Koltuğa oturdu, bende karşısına geçtim. Her zaman söylediği sipariş etti, bende tatlı bir içecek söyledim. “Aidan yok mu?” Kaskımı masaya koyup eldivenlerimide çıkardıktan sonra ceketimi sandalyeye astım. “Hastane de o.” Kaşlarını çattı, endişelenmişti. Ne olduğunu sormadan hemen açıkladım. “Ne? İnanmıyorum! Yani eğer sen orada olmasaydın Aidan şu an…” Başımı sallayarak onayladım. “Ciddi bir şey yok değil mi?”
“Hayır, o iyi. Hastanede şu an, buradan sonra onu almaya gideceğim zaten.” Başını salladı. “Geçmiş olsun…” Teşekkür ettikten sonra biraz muhabbet ettik. Üniversite hayatından ve arkadaşları ile ne yaptığından bahsetti. Dersleri hâlâ çok güzel gidiyordu, Alice gerçekten çok başarılıydı ve gurur duyuyordum. Annem de onunla gurur duyuyor olmalıydı.
“Geçenlerde babam yazdı.” Pastasından bir lokma çiğneyip kahvesini yudumlarken gözleri genişledi. “Öyle mi? Ne yazdı?” Peçeteyle dudaklarını sildi. “Evet, buluşmak istiyor. Benim hakkımda bir şeyler mi söyledin? Çünkü o herif benden sürekli nefret etti de ondan.”

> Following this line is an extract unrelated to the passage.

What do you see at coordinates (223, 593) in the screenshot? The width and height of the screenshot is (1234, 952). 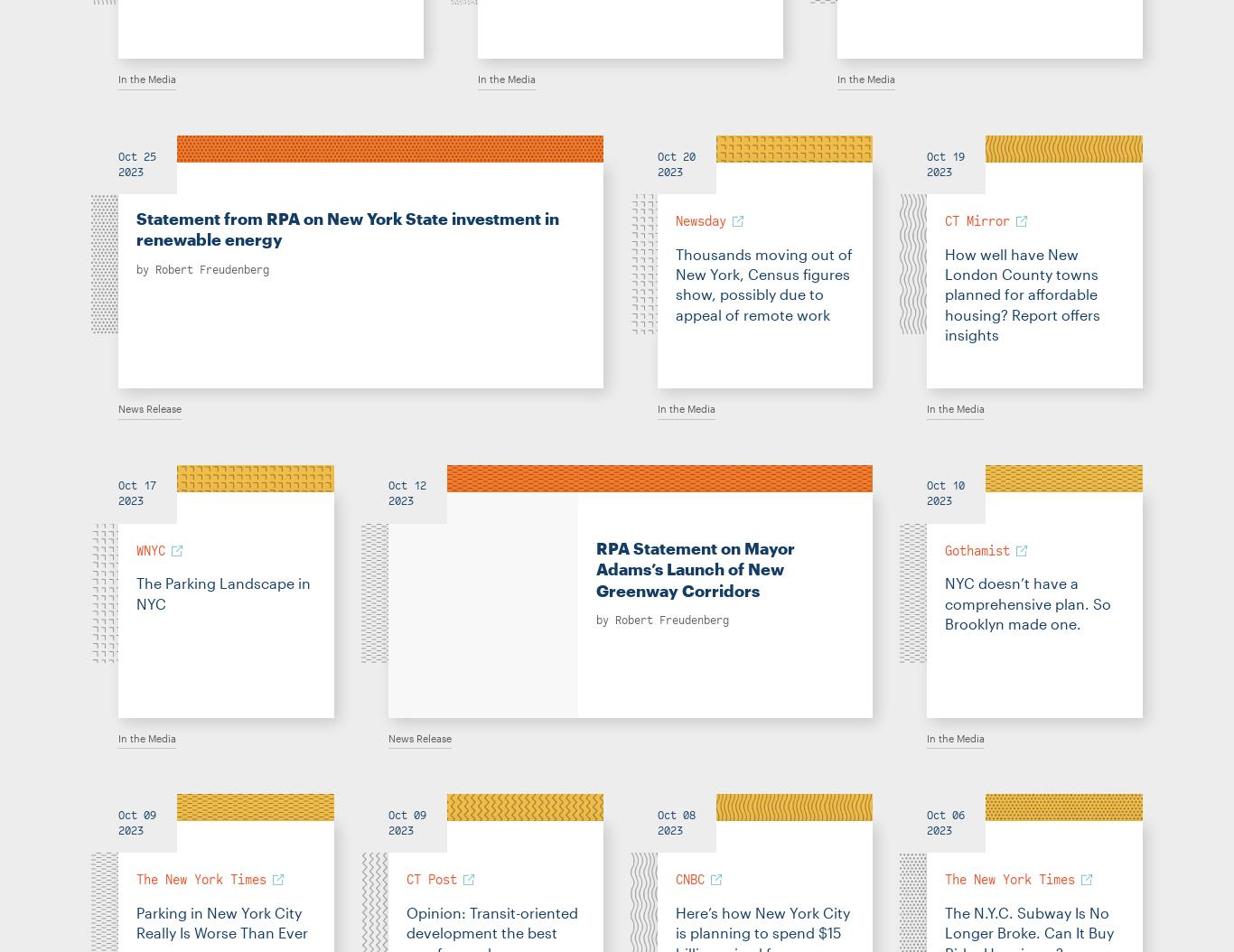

“Ne olmuş söylediysem? Seni merak ediyordu.” Güldüm. “Sence beni merak ettiğinden mi soruyor beni? Ya da seninle gerçekten ilgilendiğinden mi seninle konuşuyor Alice?” Sessiz kaldı ve bir şey demedi.
Alice hiçbir zaman babamızın kötü bir adam olduğuna inanamamıştı, biliyordu ancak kabullenemiyordu. Alice için aile çok önemliydi, annemizin ölümünden sonra bile zor toparlamıştım. Ama yine de ayakta kalmıştı, çok küçük olduğu için babamın o zamanlar anneme nasıl davrandığını hatırlamıyordu. Zaten annem hastanelik olduğunda babam çoktan yok olmuştu, Alice de babanın ne olduğunu bilmiyordu. Şimdi ise babamın verdiği ufak bir ilgiyi gerçek bir sevgi zannediyordu. Babam da onun bu yanını bilerek kötüye kullanıyordu.
“Buluşacak mısınız?” Dudağımı ısırdım, aslında bunu yapmak hiç istemiyordum. Ama verdiğim söz için, Aidan’ın bağışlanan hayatı için yapmam gerekiyordu. “Evet… evet maalesef, maalesef ki buluşacağım!” Yanakları tombullaştı ve gözleri kısılana kadar gülümsedi. “Gerçekten mi? Lütfen~ lütfen bende geleyim!!”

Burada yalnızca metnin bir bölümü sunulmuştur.